▸ **What is being asked**
From the entries, return every line where the string "Given" shows up.

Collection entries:
☆ ☆ ☆ ☆ ☆ ☆ ☆

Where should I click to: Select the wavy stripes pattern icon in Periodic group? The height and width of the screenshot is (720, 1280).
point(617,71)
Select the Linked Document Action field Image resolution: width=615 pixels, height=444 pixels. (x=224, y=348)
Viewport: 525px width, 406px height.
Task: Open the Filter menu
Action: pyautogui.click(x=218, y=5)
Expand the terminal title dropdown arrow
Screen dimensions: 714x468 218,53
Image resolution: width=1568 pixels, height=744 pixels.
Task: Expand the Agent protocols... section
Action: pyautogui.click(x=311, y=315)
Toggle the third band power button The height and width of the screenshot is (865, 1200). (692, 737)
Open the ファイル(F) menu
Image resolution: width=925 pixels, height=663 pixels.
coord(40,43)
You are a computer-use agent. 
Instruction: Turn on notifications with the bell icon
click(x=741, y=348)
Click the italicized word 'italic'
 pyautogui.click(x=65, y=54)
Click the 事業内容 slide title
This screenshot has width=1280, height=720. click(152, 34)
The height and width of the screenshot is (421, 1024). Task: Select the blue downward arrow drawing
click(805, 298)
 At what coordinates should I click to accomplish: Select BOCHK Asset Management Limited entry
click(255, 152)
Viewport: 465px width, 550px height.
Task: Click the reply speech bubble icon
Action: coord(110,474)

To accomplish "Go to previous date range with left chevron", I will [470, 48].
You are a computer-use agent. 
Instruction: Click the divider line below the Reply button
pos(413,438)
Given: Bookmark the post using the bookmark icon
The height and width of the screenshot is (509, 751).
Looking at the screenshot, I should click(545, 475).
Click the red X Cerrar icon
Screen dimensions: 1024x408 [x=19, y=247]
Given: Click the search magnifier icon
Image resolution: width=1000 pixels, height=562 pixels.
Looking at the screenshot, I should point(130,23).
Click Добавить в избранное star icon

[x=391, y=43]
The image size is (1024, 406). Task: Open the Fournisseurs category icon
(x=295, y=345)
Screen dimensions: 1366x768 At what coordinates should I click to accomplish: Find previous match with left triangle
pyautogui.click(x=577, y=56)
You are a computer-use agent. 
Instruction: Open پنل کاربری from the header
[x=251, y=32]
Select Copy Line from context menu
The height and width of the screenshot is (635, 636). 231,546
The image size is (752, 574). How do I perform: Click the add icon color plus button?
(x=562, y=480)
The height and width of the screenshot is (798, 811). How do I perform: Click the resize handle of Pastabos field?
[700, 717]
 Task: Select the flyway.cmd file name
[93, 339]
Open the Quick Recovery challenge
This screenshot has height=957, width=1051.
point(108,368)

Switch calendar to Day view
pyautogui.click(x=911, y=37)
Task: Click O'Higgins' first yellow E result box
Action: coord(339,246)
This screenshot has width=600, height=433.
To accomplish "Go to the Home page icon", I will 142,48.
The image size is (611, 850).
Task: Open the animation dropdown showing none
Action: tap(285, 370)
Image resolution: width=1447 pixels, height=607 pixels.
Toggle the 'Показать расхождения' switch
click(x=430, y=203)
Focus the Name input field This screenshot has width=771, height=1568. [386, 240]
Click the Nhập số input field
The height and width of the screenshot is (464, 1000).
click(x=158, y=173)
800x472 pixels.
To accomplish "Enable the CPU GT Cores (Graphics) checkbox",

☆ ☆ ☆ ☆ ☆ ☆ ☆

▸ **Exercise response**
Given: Bookmark the post using the bookmark icon
Given: Click the search magnifier icon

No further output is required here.